How to Price a Job You've Never Done Before
FlyQuote Team · May 1, 2026
Every contractor eventually gets a call for something slightly outside their usual work. A landscaper asked about a retaining wall that's bigger than anything they've built before. An electrician quoting a whole-house rewire after years of smaller repair jobs. There's no internal price history to lean on, and guessing wrong in either direction has a real cost.
Padding isn't actually a safe default
The common instinct with unfamiliar work is to pad the number heavily, on the logic that if something goes wrong, at least you're covered. That's not wrong exactly, but it often prices you out of the job entirely, especially against a competitor who's done this specific type of work before and knows where the real risk actually is.
A better approach is figuring out specifically what makes this job unfamiliar, is it the materials, the technique, the scale, and pricing extra time or cushion into that specific part rather than inflating the whole quote uniformly.
Break it into pieces you do know
Unfamiliar jobs are rarely unfamiliar in every respect. A retaining wall you've never built still involves excavation and site prep you've done plenty of times. The genuinely new part might just be the wall construction technique itself.
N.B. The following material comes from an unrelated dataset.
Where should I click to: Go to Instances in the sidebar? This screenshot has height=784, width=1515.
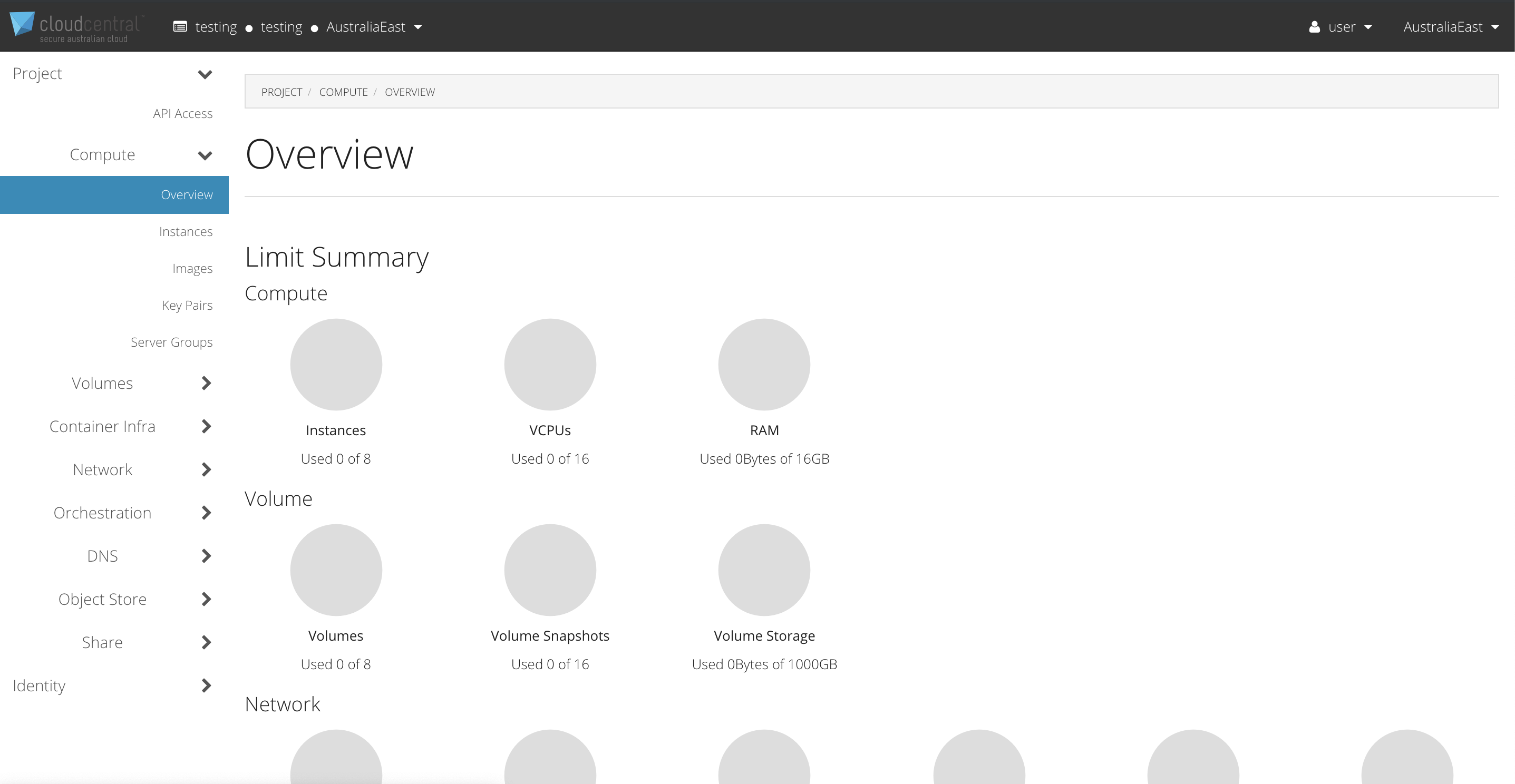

Pricing the familiar pieces with your normal confidence and reserving extra caution for the truly new piece gives you a more honest number than treating the whole job as one big unknown.
Get specific about what could go wrong
Rather than a vague buffer, think through the two or three most likely surprises for this specific job. For a retaining wall, that might be unexpected soil conditions or drainage issues. Naming the actual risk lets you price a realistic contingency instead of an arbitrary padding percentage that either isn't enough or is way more than needed.
Photos help here too, more than usual. On unfamiliar work, a closer look at the actual site conditions, soil, existing structures, access, gives you real information to price against instead of leaning entirely on a guess informed by jobs that aren't quite the same as this one.